$H_n \equiv \sum_{i=1}^n 1/i$. Then, we show that:
$\begin{aligned}
\lim_{n \rightarrow \infty} \left| H_{n+1} - H_n \right|
&= \left| \frac{1}{n+1} - \frac{1}{n} \right| \\
&= \frac{1}{(n+1)n} \rightarrow 0
\end{aligned}$

$\begin{aligned}
&\lim_{n \rightarrow \infty} \left| H_{2n} - H_n \right| \\
&= \left|\frac{1}{2n} - \frac{1}{n} \right| \\
&= \sum_{i=n+1}^{2n} \frac{1}{n+1} + \frac{1}{n+2} + \dots + \frac{1}{2n} \\
&\geq \sum_{i=n+1}^{2n} \frac{1}{2n} + \frac{1}{2n} + \dots + \frac{1}{2n} \\
&\geq \frac{n}{2n} = \frac{1}{2} \neq 0 \text{on} x \rightarrow \infty
\end{aligned}$

#### § Memorable solution: logarithm

We can much more simply choose $a_n = \log(n)$. This yields the simple
calculation:
$\begin{aligned}
&\lim_{n \rightarrow \infty} a_{n+1} - a_n = \log(n+1) - \log(n) \\
&= \log((n+1)/n)) \\
&= \log(1 + 1/n) \xrightarrow{n \rightarrow \infty} \log(1) = 0
\end{aligned}$

while on the other hand,
$\begin{aligned}
\lim_{n \rightarrow \infty} a_{2n} - a_n
= \log(2n) - \log(n)
= \log(2) + \log(n) - \log(n)
= \log 2 \neq 0
\end{aligned}$

I find this far cleaner conceptually, since it's "obvious" to everyone
that $a_n = \log(n)$ diverges, while the corresponding fact for $H_n$
is hardly convincing.

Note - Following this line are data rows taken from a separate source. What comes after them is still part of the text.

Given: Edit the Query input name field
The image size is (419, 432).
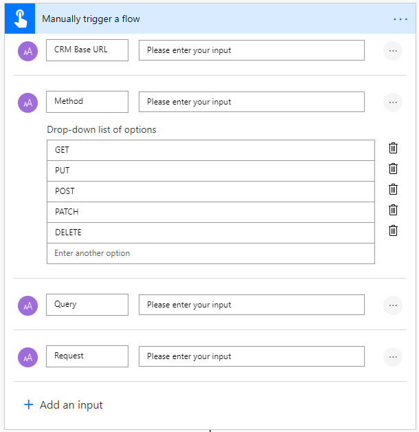Looking at the screenshot, I should (x=87, y=305).
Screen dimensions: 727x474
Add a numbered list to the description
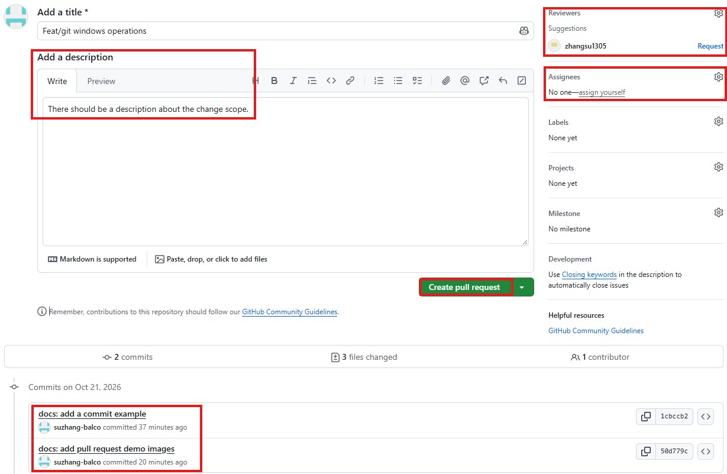[x=379, y=81]
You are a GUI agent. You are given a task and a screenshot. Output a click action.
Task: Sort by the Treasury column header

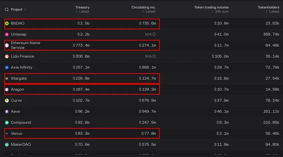(82, 7)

We also get straightforward equalities everywhere,
instead of inequalities.
I still feel that I don't grok what precisely fails here, in that, my intuition
still feels that the local condition *ought * to imply the Cauchy condition:
if $a_n$ tells $a_{n+1}$ to not be too far, and $a_{n+1}$ tells $a_{n+2}$,
surely this *must * be transitive?
I have taught my instincts to not trust my instincts on analysis, which is a
shitty solution :) I hope to internalize this someday.
*EDIT: * I feel I now understand what's precisely happening
after ruminating a bit.
The Cauchy convergence criterion allows us to drop a finite number
of terms, and then capture *everything after that point * in a ball
of radius $\epsilon$. As $\epsilon$ shrinks, *all * the terms in the
sequence are "squeezed togeher".
In the $a_{n+1} - a_n$ case, only successive terms must maintain
an $\epsilon$ distance. But as the $\log$ example shows, you can steadily
plod along, keeping $\epsilon$ ball next to $\epsilon$ ball, to reach:
$\lim_{n \rightarrow \infty} \lim_{\epsilon \rightarrow 0} f(n) \cdot \epsilon$

whose behaviour can do unexpected things depending on the choice of $n$.